== PROVIDED TEXT ==
————————
However, if one can cobble a passable performance together then the benefits can be enormous. This is expressed in the exchange between the two men. It is clear in the scene that Kimball would like to scrutinize Bateman more extensively; yet the gumshoe is stymied by the nature of their interaction. The yuppie’s performance is credible enough, and when paired with the interaction taking place in Bateman’s office, unable to be overcome. Despite Bateman’s obvious lack of professional responsibilities, and pitiful attempts to feign not only a phone call but a business lunch with “Cliff Huxtable” (the main character from The Cosby Show), the detective is forced through circumstance to take him at his word. Bateman’s attempt to fuse the core elements of his performance are successful enough, and are reinforced through his culture’s stance on his social front.
The act that Bateman utilizes in his interactions with Kimball evokes the dramaturgical principle of “impression management,” which explores how, regardless of the objective, it will always “be in [the performer’s] interests to control the conduct of others” (Goffman 3). While Bateman employs this technique to manage the impressions other people have of him, he also seeks to manage the impressions he has of himself. This becomes compromised when Bateman begins putting himself into different social situations through his murderous exploits. His view of himself as a static thing becomes tested through these scenes. Bateman realizes that while there is much under his power to influence, he can’t entirely control the minds of human beings. Even more specifically, he can’t control how those minds make him feel. Through the act of taking himself repeatedly outside of his immediate social circle, Bateman become not necessarily a character actively pursuing transgressive behavior. However, one could infer that he at least possesses a curiosity that there may be something else out there aside from his insulted view of himself.
II. This Is Not An Exit: Bateman in Rebellion
What becomes readily apparent in watching American Psycho is that Bateman, being a product of a debauched, merciless and Capitalistic society, extends his obsession with products, with objects, onto the way he perceives human beings. This is the technique the character uses to remain secure in his view of himself, because objects are incapable of forming perspectives that contradict with his own or scrutinize his performance. This perspective also continues his simplistic perspective of his identity, because it allows him to not parse what he is, only what he isn’t.
————————
== PROVIDED RECORDS ==

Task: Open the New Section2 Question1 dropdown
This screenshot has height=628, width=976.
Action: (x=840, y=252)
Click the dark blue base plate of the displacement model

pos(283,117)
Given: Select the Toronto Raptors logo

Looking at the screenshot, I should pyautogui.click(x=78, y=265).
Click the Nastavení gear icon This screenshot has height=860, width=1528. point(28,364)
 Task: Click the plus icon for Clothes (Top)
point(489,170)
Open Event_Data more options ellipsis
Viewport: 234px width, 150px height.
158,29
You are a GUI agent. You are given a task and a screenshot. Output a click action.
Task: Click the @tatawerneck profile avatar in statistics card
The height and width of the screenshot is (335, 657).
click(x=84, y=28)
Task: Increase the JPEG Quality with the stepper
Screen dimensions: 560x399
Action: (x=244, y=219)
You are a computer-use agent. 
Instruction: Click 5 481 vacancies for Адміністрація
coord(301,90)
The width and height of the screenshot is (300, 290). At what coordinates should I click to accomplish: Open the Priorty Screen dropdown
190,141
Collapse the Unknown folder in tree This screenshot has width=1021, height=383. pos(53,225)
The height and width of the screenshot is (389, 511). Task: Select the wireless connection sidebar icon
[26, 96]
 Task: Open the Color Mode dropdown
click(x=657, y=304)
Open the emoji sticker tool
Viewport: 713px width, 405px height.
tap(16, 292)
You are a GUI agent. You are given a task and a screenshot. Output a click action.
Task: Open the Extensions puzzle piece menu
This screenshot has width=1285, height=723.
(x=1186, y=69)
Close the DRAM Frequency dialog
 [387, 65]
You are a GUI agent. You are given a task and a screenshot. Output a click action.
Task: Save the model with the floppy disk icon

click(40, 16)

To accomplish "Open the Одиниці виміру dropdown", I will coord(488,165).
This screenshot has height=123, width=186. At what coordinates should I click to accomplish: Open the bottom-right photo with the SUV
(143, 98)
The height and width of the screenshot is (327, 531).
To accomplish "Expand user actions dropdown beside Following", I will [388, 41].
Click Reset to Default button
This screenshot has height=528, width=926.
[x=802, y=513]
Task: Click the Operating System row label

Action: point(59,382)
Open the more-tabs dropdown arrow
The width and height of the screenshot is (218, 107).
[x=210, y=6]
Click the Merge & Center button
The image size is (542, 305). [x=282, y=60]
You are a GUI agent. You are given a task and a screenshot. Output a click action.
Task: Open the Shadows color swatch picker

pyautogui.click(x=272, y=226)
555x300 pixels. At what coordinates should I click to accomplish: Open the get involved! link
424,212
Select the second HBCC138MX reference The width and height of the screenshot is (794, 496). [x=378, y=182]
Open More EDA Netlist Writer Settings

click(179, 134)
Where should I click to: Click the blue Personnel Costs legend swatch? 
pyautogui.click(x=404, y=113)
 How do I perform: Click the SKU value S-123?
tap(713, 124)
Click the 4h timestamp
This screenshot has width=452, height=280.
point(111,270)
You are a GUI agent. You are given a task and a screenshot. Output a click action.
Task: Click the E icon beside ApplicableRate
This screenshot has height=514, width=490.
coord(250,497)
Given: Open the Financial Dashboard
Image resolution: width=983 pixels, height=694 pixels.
————————
== OBJECTIVES ==
A - According to the passage on American Psycho, which dramaturgical principle does Bateman's act with Kimball evoke?
B - Quote the passage on American Psycho word for word, starting at the words "II. This Is" and ending after "what he isn’t.".
None of the data is needed here.

== SOLUTION LIST ==
A - Impression management.

B -
II. This Is Not An Exit: Bateman in Rebellion
What becomes readily apparent in watching American Psycho is that Bateman, being a product of a debauched, merciless and Capitalistic society, extends his obsession with products, with objects, onto the way he perceives human beings. This is the technique the character uses to remain secure in his view of himself, because objects are incapable of forming perspectives that contradict with his own or scrutinize his performance. This perspective also continues his simplistic perspective of his identity, because it allows him to not parse what he is, only what he isn’t.